It was no secret, everyone seemed to know where it was. When asked for directions, the coffee vendor pointed up the hill. “The Captagon factory? Straight ahead.”
On the outskirts of Damascus, just a 20-minute drive away from the centre of the Syrian capital, lay a sprawling industrial complex. Professed to be a soap factory, its products were anything but clean.
Rebels broke into the complex on 8 December as they pushed towards the capital city and found millions of Captagon pills and industrial quantities of precursor chemicals. They found plastic fruits which, when broken open, would reveal hundreds of tiny pills, along with fake copper coils stuffed with the narcotic and plasterboard with sheets of Captagon stashed inside – no creativity was spared in hiding the lucrative drug.
For years, neighbouring states accused the Assad regime of being behind the world’s largest Captagon production and export operation – a claim the regime denied until its last day.
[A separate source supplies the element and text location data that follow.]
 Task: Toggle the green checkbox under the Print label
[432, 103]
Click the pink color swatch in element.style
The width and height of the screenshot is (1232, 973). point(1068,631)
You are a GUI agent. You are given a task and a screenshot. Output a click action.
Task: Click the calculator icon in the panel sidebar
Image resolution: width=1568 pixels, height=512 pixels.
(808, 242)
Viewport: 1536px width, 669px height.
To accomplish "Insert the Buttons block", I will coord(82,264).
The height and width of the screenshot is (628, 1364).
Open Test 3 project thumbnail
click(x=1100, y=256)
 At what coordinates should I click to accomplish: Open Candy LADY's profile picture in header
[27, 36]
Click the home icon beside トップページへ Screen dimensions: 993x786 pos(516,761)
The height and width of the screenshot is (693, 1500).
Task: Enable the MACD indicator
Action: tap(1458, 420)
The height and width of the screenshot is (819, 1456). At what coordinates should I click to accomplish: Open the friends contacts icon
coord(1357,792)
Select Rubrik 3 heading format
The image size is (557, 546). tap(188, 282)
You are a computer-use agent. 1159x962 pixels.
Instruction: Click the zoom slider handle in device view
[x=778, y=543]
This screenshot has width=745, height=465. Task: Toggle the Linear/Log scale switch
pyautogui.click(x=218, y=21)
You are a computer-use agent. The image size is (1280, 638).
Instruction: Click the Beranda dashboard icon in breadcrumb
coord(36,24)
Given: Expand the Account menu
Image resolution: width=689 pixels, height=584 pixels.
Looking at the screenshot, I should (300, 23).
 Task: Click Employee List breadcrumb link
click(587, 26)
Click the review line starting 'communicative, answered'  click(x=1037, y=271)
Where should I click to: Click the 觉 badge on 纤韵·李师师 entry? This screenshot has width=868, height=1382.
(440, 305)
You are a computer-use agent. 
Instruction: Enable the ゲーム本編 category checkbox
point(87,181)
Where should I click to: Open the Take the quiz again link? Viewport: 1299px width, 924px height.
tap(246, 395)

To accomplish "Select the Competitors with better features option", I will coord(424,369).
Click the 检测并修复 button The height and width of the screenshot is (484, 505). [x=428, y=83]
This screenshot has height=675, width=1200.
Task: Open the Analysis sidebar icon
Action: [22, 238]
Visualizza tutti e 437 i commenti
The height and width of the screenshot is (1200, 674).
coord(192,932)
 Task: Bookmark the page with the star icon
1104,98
Jordan and Gulf states begged the Assad regime to stop sending the drug over its borders, even reportedly offering it huge sums as an incentive to crack down on the smuggling operation – but the drug flow continued unhindered.
Originally an anti-narcolepsy drug produced in central Europe, the amphetamine soon became infamous within the Middle East, as the Syrian regime and Iranian-backed militias began to mass produce it during the Syrian civil war. Analysts estimated the Assad regime netted $5bn annually from the trade, a value many times larger than the official budget and a vital lifeline for the bankrupt state.
Neighbouring Jordan and Lebanon became the most popular smuggling routes for Syrian Captagon. In 2021, Gulf states banned all produce imports from Lebanon after repeated shipments were discovered to contain fake fruit and vegetables stuffed with Captagon believed to have originated in Syria.
The Captagon production facility outside Damascus revealed crucial details about how the operation functioned. A crude press – used to stamp the pills with their distinctive double crescent logo – stood next to buckets of silicone glue, used to seal the plastic apples and melons that hid the pills among real produce.
Jars of chloroform and formaldehyde sat next to sacks of sodium hydroxide, precursors for the production of Captagon, the formula of which researchers said in recent years varied wildly.
Gas masks were left by workers of the plant, while giant, industrial-sized pots used to cook food for the factory workers still had pieces of rice stuck to them from the week before.
Workers had burnt much of the facility as rebel forces approached, filling the underground level with the stench of charred hashish. Vats of unknown chemicals had been lit alight, and the floor was covered in brown foam where the contents had spilled out.
The alleged owner of the facility, Amer Khiti, was a former MP sanctioned by the US in 2020 due to his ties to the Assad regime. The UK also imposed sanctions on him due to his ownership of multiple businesses in Syria that “facilitate the production and smuggling of drugs, including Captagon”.
Khiti has denied the charges and is in hiding from the new rebel-led government in Syria. Leaflets used in support of a parliamentary electoral campaign were found next to stashes of Captagon pills in the warehouse. Khiti was alleged to have seized the factory from a Syrian businessman in 2018, with the support of Syria’s 4th Armoured Division, which was led by Bashar al-Assad’s brother Maher. The Syrian military unit, alongside Hezbollah and Iranian-backed militias, was known to be involved in the Captagon trade.
“This whole area used to be surrounded by soldiers, all of them to hide this factory,” a fighter with the Islamist rebels Hayat Tahrir al-Sham (HTS) said at the factory. Several Captagon production facilities were found around Damascus in the last week, with more expected to be discovered.
Community leaders in southern Syria, the main point of exit for Captagon, said the narcotic created addiction issues and crime in their area.
Poor young people from the south were often offered large sums of money to act as drug mules, taking Captagon over the Jordanian border – which could result in a death sentence if caught by Jordanian border guards.
“The [militias] were exploiting the poor for smuggling and it brought a lot of drugs into our society. Now we need to create a plan to fix these things,” said Abu Hamzeh, a rebel leader in Deraa, southern Syria.